* Start Provided information *
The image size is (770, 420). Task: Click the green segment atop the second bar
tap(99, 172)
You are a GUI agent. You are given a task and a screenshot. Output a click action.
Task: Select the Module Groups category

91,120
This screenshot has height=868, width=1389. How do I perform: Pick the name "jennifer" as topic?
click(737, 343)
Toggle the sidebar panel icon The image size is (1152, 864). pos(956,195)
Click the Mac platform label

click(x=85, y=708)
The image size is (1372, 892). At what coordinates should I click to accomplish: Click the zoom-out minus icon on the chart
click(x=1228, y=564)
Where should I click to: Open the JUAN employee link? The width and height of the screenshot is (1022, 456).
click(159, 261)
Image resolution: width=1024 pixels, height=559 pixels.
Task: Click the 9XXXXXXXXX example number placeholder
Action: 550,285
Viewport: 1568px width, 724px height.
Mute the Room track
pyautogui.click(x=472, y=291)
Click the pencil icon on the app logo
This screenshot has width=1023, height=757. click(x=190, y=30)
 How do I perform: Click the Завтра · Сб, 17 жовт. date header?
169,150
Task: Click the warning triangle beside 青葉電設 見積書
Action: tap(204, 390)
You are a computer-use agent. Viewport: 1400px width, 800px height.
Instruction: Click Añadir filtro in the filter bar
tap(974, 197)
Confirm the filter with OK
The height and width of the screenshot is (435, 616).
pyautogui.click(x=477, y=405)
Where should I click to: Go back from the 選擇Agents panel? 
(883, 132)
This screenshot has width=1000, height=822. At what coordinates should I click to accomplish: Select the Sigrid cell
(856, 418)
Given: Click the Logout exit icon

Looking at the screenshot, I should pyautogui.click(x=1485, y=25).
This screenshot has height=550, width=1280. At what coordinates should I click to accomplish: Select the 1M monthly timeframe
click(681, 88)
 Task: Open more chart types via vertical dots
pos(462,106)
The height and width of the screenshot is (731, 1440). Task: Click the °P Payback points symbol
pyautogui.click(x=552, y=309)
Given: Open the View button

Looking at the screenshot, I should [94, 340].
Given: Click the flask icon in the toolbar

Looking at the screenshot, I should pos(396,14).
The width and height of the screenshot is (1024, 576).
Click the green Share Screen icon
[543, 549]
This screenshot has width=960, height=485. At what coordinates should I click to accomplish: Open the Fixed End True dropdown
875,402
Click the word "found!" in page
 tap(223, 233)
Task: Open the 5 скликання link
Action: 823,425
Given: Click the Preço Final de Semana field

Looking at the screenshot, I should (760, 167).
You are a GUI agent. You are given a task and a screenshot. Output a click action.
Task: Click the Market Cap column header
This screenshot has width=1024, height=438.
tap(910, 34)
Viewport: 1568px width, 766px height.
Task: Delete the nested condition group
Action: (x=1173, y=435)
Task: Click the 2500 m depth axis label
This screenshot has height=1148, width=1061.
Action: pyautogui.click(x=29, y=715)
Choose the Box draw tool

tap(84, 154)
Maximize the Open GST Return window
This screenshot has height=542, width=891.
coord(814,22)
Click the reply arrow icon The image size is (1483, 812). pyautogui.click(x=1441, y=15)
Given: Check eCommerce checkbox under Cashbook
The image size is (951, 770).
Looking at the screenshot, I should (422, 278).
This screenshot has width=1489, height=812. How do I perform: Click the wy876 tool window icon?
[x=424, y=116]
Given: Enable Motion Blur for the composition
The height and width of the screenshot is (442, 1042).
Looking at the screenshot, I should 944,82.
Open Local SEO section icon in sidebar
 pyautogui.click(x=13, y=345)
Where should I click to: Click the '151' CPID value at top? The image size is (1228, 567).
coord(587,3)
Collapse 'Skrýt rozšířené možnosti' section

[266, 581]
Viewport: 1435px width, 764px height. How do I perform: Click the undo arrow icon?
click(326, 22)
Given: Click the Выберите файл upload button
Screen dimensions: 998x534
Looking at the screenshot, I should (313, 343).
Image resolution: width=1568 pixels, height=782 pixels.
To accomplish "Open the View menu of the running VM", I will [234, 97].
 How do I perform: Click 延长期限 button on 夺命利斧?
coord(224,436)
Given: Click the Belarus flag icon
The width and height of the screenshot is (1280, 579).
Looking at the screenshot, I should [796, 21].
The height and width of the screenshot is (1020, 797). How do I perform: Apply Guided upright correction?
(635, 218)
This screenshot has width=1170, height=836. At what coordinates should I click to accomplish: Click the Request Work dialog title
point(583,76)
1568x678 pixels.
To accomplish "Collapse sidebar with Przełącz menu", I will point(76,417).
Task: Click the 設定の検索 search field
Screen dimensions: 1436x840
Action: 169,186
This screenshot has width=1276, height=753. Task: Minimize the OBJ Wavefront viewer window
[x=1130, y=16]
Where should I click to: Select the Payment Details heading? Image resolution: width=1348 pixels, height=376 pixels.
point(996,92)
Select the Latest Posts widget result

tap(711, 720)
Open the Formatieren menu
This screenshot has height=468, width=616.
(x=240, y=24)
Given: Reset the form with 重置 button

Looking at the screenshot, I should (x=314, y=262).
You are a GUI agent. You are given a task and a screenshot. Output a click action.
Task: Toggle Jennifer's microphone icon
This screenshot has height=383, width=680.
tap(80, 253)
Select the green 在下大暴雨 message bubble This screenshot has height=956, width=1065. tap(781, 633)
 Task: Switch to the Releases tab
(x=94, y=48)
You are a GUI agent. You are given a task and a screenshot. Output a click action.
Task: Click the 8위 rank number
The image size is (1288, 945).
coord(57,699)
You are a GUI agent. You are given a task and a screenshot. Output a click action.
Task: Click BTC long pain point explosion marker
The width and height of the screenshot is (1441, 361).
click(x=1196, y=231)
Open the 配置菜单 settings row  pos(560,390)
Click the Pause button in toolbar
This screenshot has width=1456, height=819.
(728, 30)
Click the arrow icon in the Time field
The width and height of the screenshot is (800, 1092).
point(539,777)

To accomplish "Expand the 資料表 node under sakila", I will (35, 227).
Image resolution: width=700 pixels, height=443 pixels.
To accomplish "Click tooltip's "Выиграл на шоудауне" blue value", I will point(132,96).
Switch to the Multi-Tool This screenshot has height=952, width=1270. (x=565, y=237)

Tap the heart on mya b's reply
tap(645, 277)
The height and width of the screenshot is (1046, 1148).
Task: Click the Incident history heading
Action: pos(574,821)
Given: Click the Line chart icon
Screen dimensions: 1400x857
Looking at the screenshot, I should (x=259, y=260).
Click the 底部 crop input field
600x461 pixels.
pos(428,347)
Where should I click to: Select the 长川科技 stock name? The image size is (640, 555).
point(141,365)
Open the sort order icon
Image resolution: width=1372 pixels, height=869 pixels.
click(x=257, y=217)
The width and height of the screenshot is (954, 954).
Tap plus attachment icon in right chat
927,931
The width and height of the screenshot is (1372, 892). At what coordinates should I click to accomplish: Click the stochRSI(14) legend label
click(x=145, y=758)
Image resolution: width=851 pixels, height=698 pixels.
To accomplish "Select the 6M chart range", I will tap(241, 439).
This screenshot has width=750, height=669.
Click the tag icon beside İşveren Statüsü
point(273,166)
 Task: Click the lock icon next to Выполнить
* End Provided information *
_Exercise aim_. Rewrite all of the records above, switching "Where should I click to" to "Which spot should I click to" wherever it occurs and leaving everything else unchanged.

_Correct output_.
The image size is (770, 420). Task: Click the green segment atop the second bar
tap(99, 172)
You are a GUI agent. You are given a task and a screenshot. Output a click action.
Task: Select the Module Groups category

91,120
This screenshot has height=868, width=1389. How do I perform: Pick the name "jennifer" as topic?
click(737, 343)
Toggle the sidebar panel icon The image size is (1152, 864). pos(956,195)
Click the Mac platform label

click(x=85, y=708)
The image size is (1372, 892). At what coordinates should I click to accomplish: Click the zoom-out minus icon on the chart
click(x=1228, y=564)
Which spot should I click to: Open the JUAN employee link? The width and height of the screenshot is (1022, 456).
click(159, 261)
Image resolution: width=1024 pixels, height=559 pixels.
Task: Click the 9XXXXXXXXX example number placeholder
Action: 550,285
Viewport: 1568px width, 724px height.
Mute the Room track
pyautogui.click(x=472, y=291)
Click the pencil icon on the app logo
This screenshot has width=1023, height=757. click(x=190, y=30)
 How do I perform: Click the Завтра · Сб, 17 жовт. date header?
169,150
Task: Click the warning triangle beside 青葉電設 見積書
Action: tap(204, 390)
You are a computer-use agent. Viewport: 1400px width, 800px height.
Instruction: Click Añadir filtro in the filter bar
tap(974, 197)
Confirm the filter with OK
The height and width of the screenshot is (435, 616).
pyautogui.click(x=477, y=405)
Which spot should I click to: Go back from the 選擇Agents panel? 
(883, 132)
This screenshot has width=1000, height=822. At what coordinates should I click to accomplish: Select the Sigrid cell
(856, 418)
Given: Click the Logout exit icon

Looking at the screenshot, I should pyautogui.click(x=1485, y=25).
This screenshot has height=550, width=1280. At what coordinates should I click to accomplish: Select the 1M monthly timeframe
click(681, 88)
 Task: Open more chart types via vertical dots
pos(462,106)
The height and width of the screenshot is (731, 1440). Task: Click the °P Payback points symbol
pyautogui.click(x=552, y=309)
Given: Open the View button

Looking at the screenshot, I should [94, 340].
Given: Click the flask icon in the toolbar

Looking at the screenshot, I should pos(396,14).
The width and height of the screenshot is (1024, 576).
Click the green Share Screen icon
[543, 549]
This screenshot has width=960, height=485. At what coordinates should I click to accomplish: Open the Fixed End True dropdown
875,402
Click the word "found!" in page
 tap(223, 233)
Task: Open the 5 скликання link
Action: 823,425
Given: Click the Preço Final de Semana field

Looking at the screenshot, I should (760, 167).
You are a GUI agent. You are given a task and a screenshot. Output a click action.
Task: Click the Market Cap column header
This screenshot has width=1024, height=438.
tap(910, 34)
Viewport: 1568px width, 766px height.
Task: Delete the nested condition group
Action: (x=1173, y=435)
Task: Click the 2500 m depth axis label
This screenshot has height=1148, width=1061.
Action: pyautogui.click(x=29, y=715)
Choose the Box draw tool

tap(84, 154)
Maximize the Open GST Return window
This screenshot has height=542, width=891.
coord(814,22)
Click the reply arrow icon The image size is (1483, 812). pyautogui.click(x=1441, y=15)
Given: Check eCommerce checkbox under Cashbook
The image size is (951, 770).
Looking at the screenshot, I should (422, 278).
This screenshot has width=1489, height=812. How do I perform: Click the wy876 tool window icon?
[x=424, y=116]
Given: Enable Motion Blur for the composition
The height and width of the screenshot is (442, 1042).
Looking at the screenshot, I should 944,82.
Open Local SEO section icon in sidebar
 pyautogui.click(x=13, y=345)
Which spot should I click to: Click the '151' CPID value at top? The image size is (1228, 567).
coord(587,3)
Collapse 'Skrýt rozšířené možnosti' section

[266, 581]
Viewport: 1435px width, 764px height. How do I perform: Click the undo arrow icon?
click(326, 22)
Given: Click the Выберите файл upload button
Screen dimensions: 998x534
Looking at the screenshot, I should (313, 343).
Image resolution: width=1568 pixels, height=782 pixels.
To accomplish "Open the View menu of the running VM", I will [234, 97].
 How do I perform: Click 延长期限 button on 夺命利斧?
coord(224,436)
Given: Click the Belarus flag icon
The width and height of the screenshot is (1280, 579).
Looking at the screenshot, I should [796, 21].
The height and width of the screenshot is (1020, 797). How do I perform: Apply Guided upright correction?
(635, 218)
This screenshot has width=1170, height=836. At what coordinates should I click to accomplish: Click the Request Work dialog title
point(583,76)
1568x678 pixels.
To accomplish "Collapse sidebar with Przełącz menu", I will point(76,417).
Task: Click the 設定の検索 search field
Screen dimensions: 1436x840
Action: 169,186
This screenshot has width=1276, height=753. Task: Minimize the OBJ Wavefront viewer window
[x=1130, y=16]
Which spot should I click to: Select the Payment Details heading? Image resolution: width=1348 pixels, height=376 pixels.
point(996,92)
Select the Latest Posts widget result

tap(711, 720)
Open the Formatieren menu
This screenshot has height=468, width=616.
(x=240, y=24)
Given: Reset the form with 重置 button

Looking at the screenshot, I should (x=314, y=262).
You are a GUI agent. You are given a task and a screenshot. Output a click action.
Task: Toggle Jennifer's microphone icon
This screenshot has height=383, width=680.
tap(80, 253)
Select the green 在下大暴雨 message bubble This screenshot has height=956, width=1065. tap(781, 633)
 Task: Switch to the Releases tab
(x=94, y=48)
You are a GUI agent. You are given a task and a screenshot. Output a click action.
Task: Click the 8위 rank number
The image size is (1288, 945).
coord(57,699)
You are a GUI agent. You are given a task and a screenshot. Output a click action.
Task: Click BTC long pain point explosion marker
The width and height of the screenshot is (1441, 361).
click(x=1196, y=231)
Open the 配置菜单 settings row  pos(560,390)
Click the Pause button in toolbar
This screenshot has width=1456, height=819.
(728, 30)
Click the arrow icon in the Time field
The width and height of the screenshot is (800, 1092).
point(539,777)

To accomplish "Expand the 資料表 node under sakila", I will (35, 227).
Image resolution: width=700 pixels, height=443 pixels.
To accomplish "Click tooltip's "Выиграл на шоудауне" blue value", I will point(132,96).
Switch to the Multi-Tool This screenshot has height=952, width=1270. (x=565, y=237)

Tap the heart on mya b's reply
tap(645, 277)
The height and width of the screenshot is (1046, 1148).
Task: Click the Incident history heading
Action: pos(574,821)
Given: Click the Line chart icon
Screen dimensions: 1400x857
Looking at the screenshot, I should (x=259, y=260).
Click the 底部 crop input field
600x461 pixels.
pos(428,347)
Which spot should I click to: Select the 长川科技 stock name? The image size is (640, 555).
point(141,365)
Open the sort order icon
Image resolution: width=1372 pixels, height=869 pixels.
click(x=257, y=217)
The width and height of the screenshot is (954, 954).
Tap plus attachment icon in right chat
927,931
The width and height of the screenshot is (1372, 892). At what coordinates should I click to accomplish: Click the stochRSI(14) legend label
click(x=145, y=758)
Image resolution: width=851 pixels, height=698 pixels.
To accomplish "Select the 6M chart range", I will tap(241, 439).
This screenshot has width=750, height=669.
Click the tag icon beside İşveren Statüsü
point(273,166)
 Task: Click the lock icon next to Выполнить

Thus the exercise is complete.